## What is expected
Each line of the data below that carries the word "will" needs to be copied.

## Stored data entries
▽
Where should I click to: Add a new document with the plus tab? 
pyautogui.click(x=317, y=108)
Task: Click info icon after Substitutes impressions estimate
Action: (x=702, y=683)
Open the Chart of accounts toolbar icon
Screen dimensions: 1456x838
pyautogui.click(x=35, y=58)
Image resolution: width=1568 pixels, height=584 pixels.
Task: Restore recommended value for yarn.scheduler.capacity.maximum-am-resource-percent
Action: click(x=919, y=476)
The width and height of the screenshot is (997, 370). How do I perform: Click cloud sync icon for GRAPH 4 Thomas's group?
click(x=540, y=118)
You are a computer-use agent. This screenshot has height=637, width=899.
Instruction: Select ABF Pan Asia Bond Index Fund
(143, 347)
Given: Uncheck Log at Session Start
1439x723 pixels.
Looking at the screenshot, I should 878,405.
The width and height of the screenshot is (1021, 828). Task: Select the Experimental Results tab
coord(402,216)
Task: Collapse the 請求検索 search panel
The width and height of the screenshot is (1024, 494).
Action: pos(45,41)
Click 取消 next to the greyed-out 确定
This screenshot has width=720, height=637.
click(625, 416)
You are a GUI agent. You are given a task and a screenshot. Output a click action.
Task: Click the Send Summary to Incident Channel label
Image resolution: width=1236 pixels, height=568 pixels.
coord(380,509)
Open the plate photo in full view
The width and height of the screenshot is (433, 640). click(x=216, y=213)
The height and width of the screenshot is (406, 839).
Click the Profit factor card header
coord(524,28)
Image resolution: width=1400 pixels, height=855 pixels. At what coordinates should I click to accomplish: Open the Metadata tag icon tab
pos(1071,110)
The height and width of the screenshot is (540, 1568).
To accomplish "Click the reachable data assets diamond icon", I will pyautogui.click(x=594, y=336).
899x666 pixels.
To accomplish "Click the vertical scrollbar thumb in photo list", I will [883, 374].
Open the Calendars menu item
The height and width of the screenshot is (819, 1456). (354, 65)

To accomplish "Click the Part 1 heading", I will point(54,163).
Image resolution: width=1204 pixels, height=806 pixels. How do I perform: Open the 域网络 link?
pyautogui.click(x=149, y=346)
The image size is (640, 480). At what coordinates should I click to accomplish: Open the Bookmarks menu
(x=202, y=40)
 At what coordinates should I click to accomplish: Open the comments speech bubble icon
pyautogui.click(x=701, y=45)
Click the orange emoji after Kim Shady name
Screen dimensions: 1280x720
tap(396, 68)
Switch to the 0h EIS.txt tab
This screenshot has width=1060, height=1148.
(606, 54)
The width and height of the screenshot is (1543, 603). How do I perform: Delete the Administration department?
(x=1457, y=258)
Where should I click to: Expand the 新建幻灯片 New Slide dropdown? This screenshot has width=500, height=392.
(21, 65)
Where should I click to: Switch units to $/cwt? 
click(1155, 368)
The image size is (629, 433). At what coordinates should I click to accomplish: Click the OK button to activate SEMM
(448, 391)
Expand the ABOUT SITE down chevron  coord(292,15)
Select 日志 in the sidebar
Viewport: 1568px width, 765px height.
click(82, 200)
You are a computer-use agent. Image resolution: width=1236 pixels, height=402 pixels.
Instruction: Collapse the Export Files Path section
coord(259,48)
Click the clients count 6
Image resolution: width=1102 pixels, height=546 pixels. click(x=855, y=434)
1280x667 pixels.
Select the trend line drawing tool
△
## Task result
To accomplish "Click the reachable data assets diamond icon", I will pyautogui.click(x=594, y=336).
To accomplish "Click the vertical scrollbar thumb in photo list", I will [883, 374].
To accomplish "Click the Part 1 heading", I will point(54,163).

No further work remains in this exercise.